While the views were incredibly breathtaking, exploring the tranquil villages and meeting the sweet locals was the highlight of my experience.
After 9 days we finally made it to the last village before Everest base camp. The following morning at 5:30 we climbed Kala Pathar, a peak overlooking Mount Everest. This brought us up to 18,500 feet: the highest point I’ve ever stood in my life.
The view of Mount Everest at sunrise from the top of Kala Pathar.
We made our final trek to Mount Everest base camp. I was out of breath and my head was pounding from the altitude, but at this point nothing would stop me.
After 9 days of trekking I finally made it to Mount Everest base camp.
Now came the real challenge… Getting home.

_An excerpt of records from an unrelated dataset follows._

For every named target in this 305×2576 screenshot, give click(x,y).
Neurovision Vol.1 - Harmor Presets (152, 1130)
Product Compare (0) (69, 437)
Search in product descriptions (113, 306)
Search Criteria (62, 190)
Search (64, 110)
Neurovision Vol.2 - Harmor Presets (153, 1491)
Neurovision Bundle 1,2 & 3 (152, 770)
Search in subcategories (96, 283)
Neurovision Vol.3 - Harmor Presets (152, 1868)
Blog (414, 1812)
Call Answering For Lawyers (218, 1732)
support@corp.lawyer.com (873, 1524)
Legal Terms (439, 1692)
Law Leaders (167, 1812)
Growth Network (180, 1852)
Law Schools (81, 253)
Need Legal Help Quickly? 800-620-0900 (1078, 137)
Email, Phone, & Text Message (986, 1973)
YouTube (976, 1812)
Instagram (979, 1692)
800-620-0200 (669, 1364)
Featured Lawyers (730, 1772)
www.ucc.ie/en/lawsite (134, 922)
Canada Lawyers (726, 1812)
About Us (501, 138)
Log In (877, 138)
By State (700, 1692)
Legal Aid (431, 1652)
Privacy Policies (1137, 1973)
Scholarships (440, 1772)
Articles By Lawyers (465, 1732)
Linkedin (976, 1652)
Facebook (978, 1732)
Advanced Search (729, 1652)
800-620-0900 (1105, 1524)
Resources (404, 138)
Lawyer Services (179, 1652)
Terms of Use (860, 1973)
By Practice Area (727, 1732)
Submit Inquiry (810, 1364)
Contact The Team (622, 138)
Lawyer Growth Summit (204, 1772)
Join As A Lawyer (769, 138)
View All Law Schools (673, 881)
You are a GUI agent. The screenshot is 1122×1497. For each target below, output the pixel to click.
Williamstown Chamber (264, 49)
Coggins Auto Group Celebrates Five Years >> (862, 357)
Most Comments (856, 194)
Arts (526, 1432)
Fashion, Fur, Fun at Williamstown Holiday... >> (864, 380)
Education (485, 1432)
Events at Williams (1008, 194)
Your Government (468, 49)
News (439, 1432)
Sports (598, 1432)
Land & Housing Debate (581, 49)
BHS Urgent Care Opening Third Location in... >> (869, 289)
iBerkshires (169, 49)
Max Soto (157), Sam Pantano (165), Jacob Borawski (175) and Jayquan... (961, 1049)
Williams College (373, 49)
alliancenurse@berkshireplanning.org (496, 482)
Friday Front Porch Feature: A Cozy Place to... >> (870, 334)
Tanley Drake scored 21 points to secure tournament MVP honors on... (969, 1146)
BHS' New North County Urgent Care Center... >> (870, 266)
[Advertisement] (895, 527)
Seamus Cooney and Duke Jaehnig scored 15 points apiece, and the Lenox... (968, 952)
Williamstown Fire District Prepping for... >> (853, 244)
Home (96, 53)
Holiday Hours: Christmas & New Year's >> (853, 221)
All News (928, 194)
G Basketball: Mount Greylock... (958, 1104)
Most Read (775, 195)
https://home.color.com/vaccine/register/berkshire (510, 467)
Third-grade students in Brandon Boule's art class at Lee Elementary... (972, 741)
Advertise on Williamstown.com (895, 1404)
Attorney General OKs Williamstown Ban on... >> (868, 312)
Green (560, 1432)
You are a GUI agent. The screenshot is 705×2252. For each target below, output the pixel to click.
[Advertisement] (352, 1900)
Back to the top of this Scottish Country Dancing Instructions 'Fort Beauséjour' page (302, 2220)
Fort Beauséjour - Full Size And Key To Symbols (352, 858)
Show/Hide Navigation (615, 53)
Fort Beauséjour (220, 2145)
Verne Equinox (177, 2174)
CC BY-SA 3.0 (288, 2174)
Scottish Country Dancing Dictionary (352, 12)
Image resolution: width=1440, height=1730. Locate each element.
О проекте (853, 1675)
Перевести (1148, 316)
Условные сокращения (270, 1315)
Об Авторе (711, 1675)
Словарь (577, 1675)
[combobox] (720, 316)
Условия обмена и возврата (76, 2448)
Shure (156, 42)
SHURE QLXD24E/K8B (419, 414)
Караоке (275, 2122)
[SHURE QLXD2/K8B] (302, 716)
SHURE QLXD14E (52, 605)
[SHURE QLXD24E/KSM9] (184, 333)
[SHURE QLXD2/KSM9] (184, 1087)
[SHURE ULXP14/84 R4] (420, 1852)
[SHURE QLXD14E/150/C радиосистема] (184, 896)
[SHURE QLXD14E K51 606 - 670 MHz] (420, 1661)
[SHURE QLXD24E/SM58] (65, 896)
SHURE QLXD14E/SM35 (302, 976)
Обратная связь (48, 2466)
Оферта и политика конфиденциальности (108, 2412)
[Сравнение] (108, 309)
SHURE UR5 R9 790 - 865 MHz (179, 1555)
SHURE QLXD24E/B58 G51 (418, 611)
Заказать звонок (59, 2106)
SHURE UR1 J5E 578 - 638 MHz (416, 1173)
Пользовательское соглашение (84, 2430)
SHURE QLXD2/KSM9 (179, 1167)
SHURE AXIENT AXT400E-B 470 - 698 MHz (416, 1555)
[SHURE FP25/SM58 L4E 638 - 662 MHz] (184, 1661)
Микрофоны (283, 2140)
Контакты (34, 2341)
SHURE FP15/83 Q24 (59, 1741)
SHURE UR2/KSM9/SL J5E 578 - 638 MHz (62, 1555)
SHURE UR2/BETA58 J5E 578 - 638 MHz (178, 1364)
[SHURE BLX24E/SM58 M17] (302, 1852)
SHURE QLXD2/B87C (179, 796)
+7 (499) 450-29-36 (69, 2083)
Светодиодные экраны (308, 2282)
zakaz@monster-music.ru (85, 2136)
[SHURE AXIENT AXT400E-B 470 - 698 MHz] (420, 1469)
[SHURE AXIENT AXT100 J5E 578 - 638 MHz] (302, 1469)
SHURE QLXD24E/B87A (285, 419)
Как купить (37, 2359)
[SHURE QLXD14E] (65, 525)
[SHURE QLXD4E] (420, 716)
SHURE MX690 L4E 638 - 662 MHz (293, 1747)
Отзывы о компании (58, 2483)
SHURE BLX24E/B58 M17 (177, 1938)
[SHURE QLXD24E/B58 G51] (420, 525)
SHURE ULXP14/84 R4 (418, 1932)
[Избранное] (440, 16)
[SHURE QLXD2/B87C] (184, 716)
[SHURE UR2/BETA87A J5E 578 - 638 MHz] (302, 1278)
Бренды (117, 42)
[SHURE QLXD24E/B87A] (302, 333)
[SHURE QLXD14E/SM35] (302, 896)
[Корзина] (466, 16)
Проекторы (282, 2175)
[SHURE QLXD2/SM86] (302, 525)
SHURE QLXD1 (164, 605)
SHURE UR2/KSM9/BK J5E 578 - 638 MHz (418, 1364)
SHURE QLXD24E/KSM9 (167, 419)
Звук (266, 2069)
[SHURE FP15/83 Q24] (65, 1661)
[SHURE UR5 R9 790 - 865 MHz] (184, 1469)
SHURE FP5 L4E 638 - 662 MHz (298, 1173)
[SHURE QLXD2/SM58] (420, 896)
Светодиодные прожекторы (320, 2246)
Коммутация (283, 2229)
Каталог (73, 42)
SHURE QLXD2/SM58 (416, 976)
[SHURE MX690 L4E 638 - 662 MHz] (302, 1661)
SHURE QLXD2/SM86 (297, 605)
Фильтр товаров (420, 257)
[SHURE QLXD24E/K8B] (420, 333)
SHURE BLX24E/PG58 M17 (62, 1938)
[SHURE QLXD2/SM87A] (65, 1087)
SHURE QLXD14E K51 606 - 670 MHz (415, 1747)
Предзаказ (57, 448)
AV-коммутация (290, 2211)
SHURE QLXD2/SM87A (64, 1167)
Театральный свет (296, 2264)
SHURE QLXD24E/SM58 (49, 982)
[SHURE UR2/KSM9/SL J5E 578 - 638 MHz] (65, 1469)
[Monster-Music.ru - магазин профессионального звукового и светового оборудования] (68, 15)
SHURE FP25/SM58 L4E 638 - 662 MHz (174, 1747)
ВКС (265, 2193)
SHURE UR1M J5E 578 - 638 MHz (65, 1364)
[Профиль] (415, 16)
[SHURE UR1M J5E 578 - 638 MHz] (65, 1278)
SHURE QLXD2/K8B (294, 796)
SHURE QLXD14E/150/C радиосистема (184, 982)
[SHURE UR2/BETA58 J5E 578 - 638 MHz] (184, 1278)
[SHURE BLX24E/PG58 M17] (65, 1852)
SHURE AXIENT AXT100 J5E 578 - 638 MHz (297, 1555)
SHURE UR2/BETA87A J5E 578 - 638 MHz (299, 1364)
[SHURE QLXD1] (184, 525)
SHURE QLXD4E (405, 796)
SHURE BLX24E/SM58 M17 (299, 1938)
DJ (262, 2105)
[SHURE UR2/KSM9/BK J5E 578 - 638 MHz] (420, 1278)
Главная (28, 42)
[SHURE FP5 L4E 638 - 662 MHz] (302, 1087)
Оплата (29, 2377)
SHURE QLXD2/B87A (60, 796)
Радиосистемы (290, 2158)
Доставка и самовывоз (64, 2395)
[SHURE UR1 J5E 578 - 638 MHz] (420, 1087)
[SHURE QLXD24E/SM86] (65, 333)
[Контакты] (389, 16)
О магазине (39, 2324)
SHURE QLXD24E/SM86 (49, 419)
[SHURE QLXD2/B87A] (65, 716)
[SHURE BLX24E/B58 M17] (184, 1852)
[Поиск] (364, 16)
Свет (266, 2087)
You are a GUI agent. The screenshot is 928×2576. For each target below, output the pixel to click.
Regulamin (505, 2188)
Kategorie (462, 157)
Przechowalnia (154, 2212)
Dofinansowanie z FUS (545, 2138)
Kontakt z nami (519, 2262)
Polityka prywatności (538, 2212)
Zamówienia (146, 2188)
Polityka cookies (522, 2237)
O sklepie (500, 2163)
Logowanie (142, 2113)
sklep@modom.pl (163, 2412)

I had a wedding to catch and was about as far away from home as possible. Don’t get me wrong, trekking up was no small feat, but now I had 3 days to trek all the way back down, grab a bag I left along the way, and catch a flight to Kathmandu. Once in Kathmandu I had another bag to grab and a flight to India the following morning. Once in India I had a 6 hour layover to get into the city to grab one final bag I had left 7 weeks before. Then a 16 hour flight straight to Chicago and another flight into Detroit.
On the way down we got news that a tourist flight had crashed near Kathmandu killing 20 people. It seemed as though people had been dying around me for weeks and the earth was crumbling beneath my feet. My sisters wedding was less than a week away. How could I be so selfish? What was I doing on the other side of the world? Crossing off silly adventures from my bucket list, was this worth it?
Then we came across this bridge, only it no longer looked like this; a landslide had taken out the suspension, leaving it crippled and dangling. This forced us to make an hour detour taking us up and over the landslide, which in hindsight was probably more dangerous than crossing the damaged bridge.
It took 9 days to hike up and a quick 3 days to get back down. Luckily, I arrived at the airport a day early to ensure I had as much time as possible to fly out. I spent half the day waiting for a free seat on a plane. I was told I could fly out on a tiny cargo plane that held 5 people, I accepted. We crammed 3 passengers into the plane along with stacks of bags. The passenger in the back had bags stacked up on and around him until all we could see was his head. Apparently he was as desperate as I was to get home.
The plane started down the runway and when I say down, I literally mean down a pitch that ended abruptly at the edge of a steep cliff. Once in the air, the pilot made a sharp left turn to avoid the huge mountain directly in front of us.
I made it back to Michigan and even managed to collect all of my bags. My sister’s wedding was on October 8, 2011. It was 80 degrees on a sunny fall day. I have never been so grateful to be home and surrounded by so much love. After a crazy 5 months that took me through 11 countries on 3 continents, after countless adventures and experiences, this wedding topped them all. It was the most beautiful day of my life and I was happy to be home.